Exercise — Although pictures appear in the entries below, leave them out and print exactly the lines from the first line through the line containing "Contact us (23, 2520)".

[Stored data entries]
****************************************

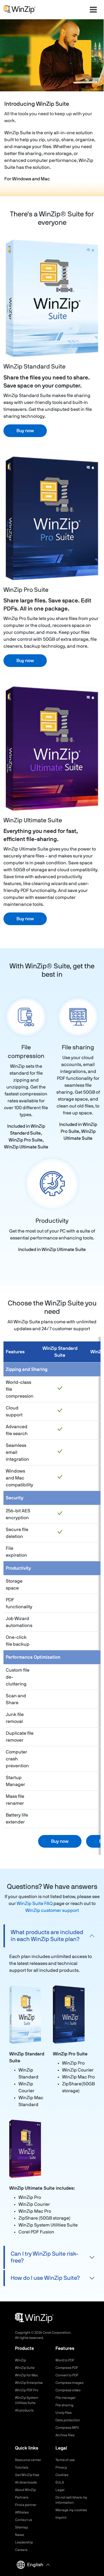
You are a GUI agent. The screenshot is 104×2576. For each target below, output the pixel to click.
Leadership (24, 2542)
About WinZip (25, 2490)
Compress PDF (66, 2367)
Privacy (61, 2467)
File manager (65, 2397)
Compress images (69, 2382)
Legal (59, 2490)
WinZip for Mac (26, 2375)
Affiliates (22, 2512)
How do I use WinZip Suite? (45, 2278)
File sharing (64, 2405)
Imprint (60, 2517)
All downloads (26, 2482)
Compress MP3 (67, 2427)
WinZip (20, 2360)
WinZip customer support (52, 1910)
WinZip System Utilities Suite (26, 2400)
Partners (21, 2497)
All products (24, 2410)
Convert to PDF (66, 2375)
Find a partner (25, 2505)
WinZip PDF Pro (26, 2390)
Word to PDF (64, 2360)
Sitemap (21, 2527)
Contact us (23, 2520)
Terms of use (65, 2460)
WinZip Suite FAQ (35, 1903)
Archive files (65, 2435)
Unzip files (63, 2412)
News (19, 2535)
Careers (21, 2550)
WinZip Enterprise (29, 2382)
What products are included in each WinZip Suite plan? (47, 1935)
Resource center (28, 2460)
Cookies (61, 2475)
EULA (59, 2482)
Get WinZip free (27, 2475)
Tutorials (21, 2467)
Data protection (67, 2420)
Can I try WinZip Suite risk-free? (45, 2257)
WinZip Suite (25, 2367)
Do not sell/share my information (71, 2500)
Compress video (68, 2390)
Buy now (25, 430)
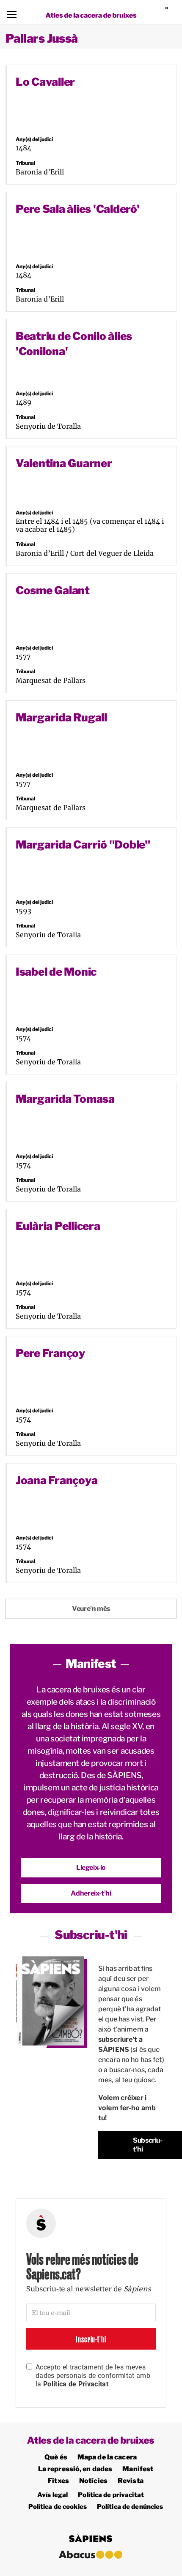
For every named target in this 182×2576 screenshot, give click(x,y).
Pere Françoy (50, 1353)
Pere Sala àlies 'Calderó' (78, 208)
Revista (130, 2481)
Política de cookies (57, 2507)
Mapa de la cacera (107, 2457)
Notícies (93, 2481)
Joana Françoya (56, 1480)
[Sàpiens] (170, 12)
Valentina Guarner (64, 463)
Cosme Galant (53, 590)
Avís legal (52, 2495)
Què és (55, 2457)
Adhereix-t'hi (91, 1893)
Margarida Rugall (61, 717)
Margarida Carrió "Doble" (83, 844)
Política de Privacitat (75, 2384)
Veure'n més (91, 1609)
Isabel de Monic (56, 971)
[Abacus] (90, 2555)
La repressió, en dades (75, 2469)
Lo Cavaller (45, 81)
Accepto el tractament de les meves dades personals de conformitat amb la (93, 2375)
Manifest (137, 2469)
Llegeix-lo (91, 1867)
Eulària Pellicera (58, 1225)
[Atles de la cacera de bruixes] (91, 15)
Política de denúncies (130, 2507)
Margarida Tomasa (65, 1098)
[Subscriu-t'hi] (50, 2001)
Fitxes (58, 2481)
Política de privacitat (111, 2495)
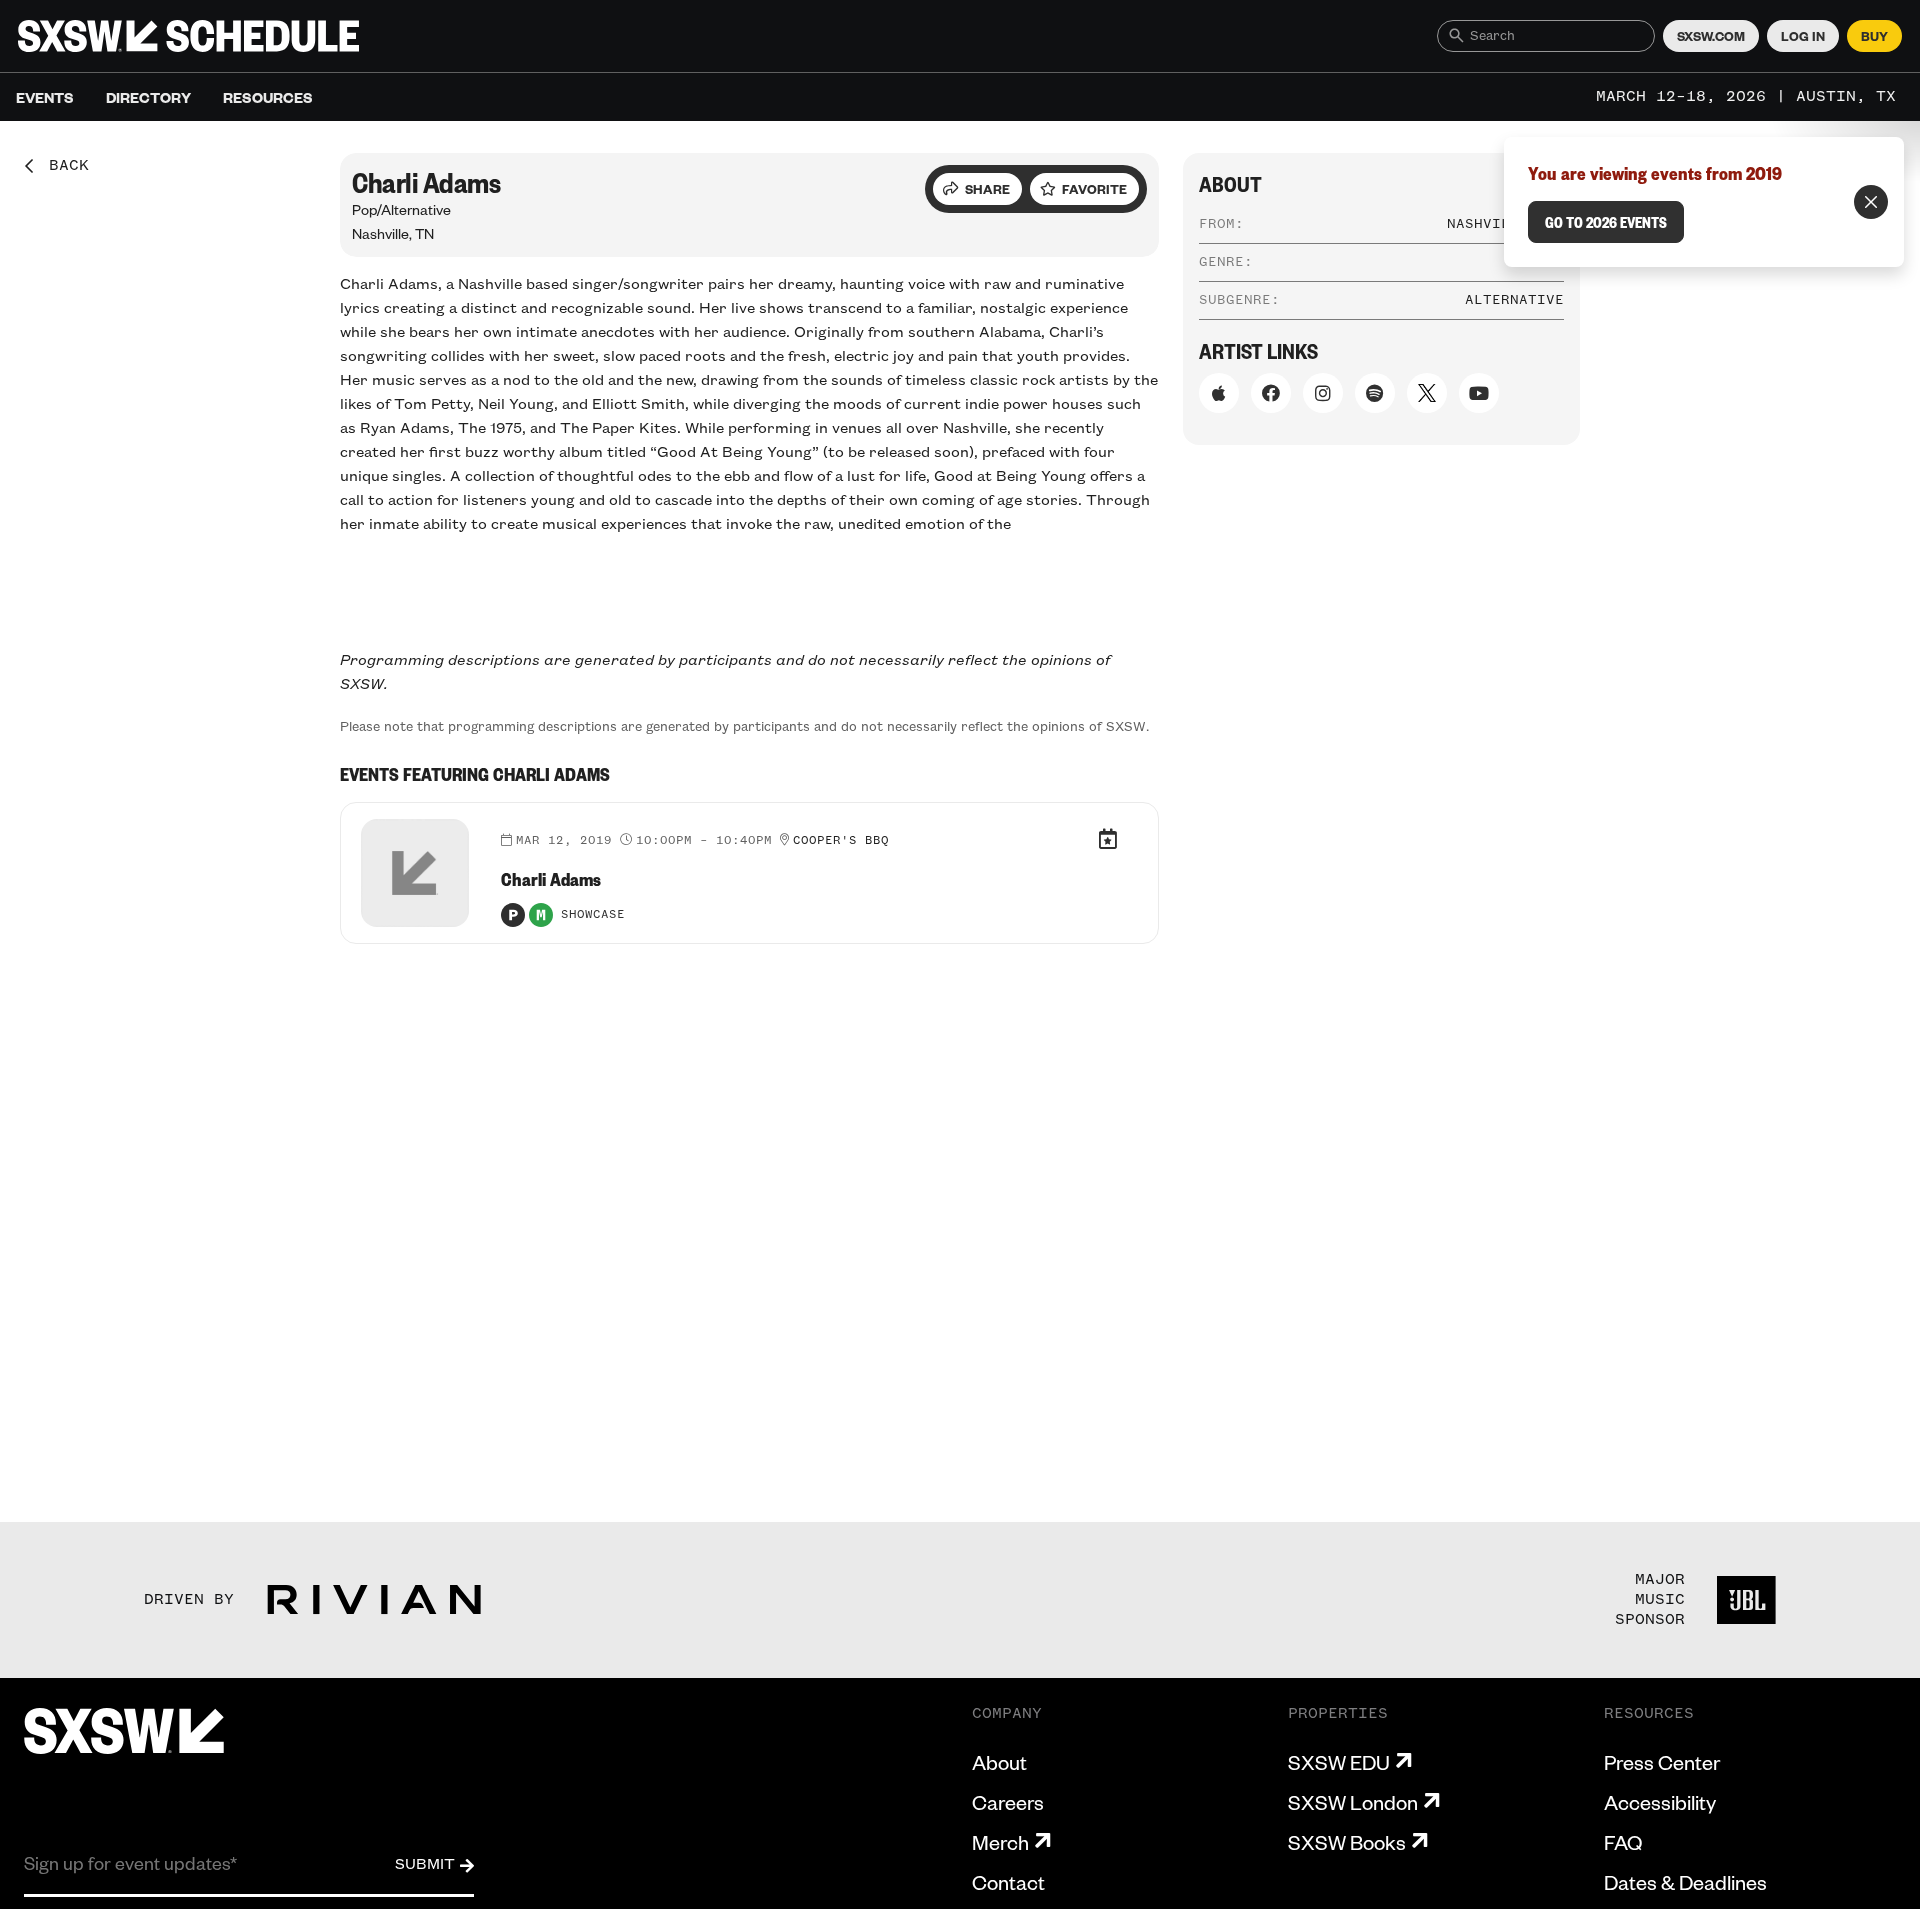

****************************************

Exercise solution —
You are a GUI agent. The screenshot is 104×2576. For each target below, output the pixel to click.
Leadership (24, 2542)
About WinZip (25, 2490)
Compress PDF (66, 2367)
Privacy (61, 2467)
File manager (65, 2397)
Compress images (69, 2382)
Legal (59, 2490)
WinZip for Mac (26, 2375)
Affiliates (22, 2512)
How do I use WinZip Suite? (45, 2278)
File sharing (64, 2405)
Imprint (60, 2517)
All downloads (26, 2482)
Compress MP3 (67, 2427)
WinZip (20, 2360)
WinZip customer support (52, 1910)
WinZip System Utilities Suite (26, 2400)
Partners (21, 2497)
All products (24, 2410)
Convert to PDF (66, 2375)
Find a partner (25, 2505)
WinZip PDF Pro (26, 2390)
Word to PDF (64, 2360)
Sitemap (21, 2527)
Contact us (23, 2520)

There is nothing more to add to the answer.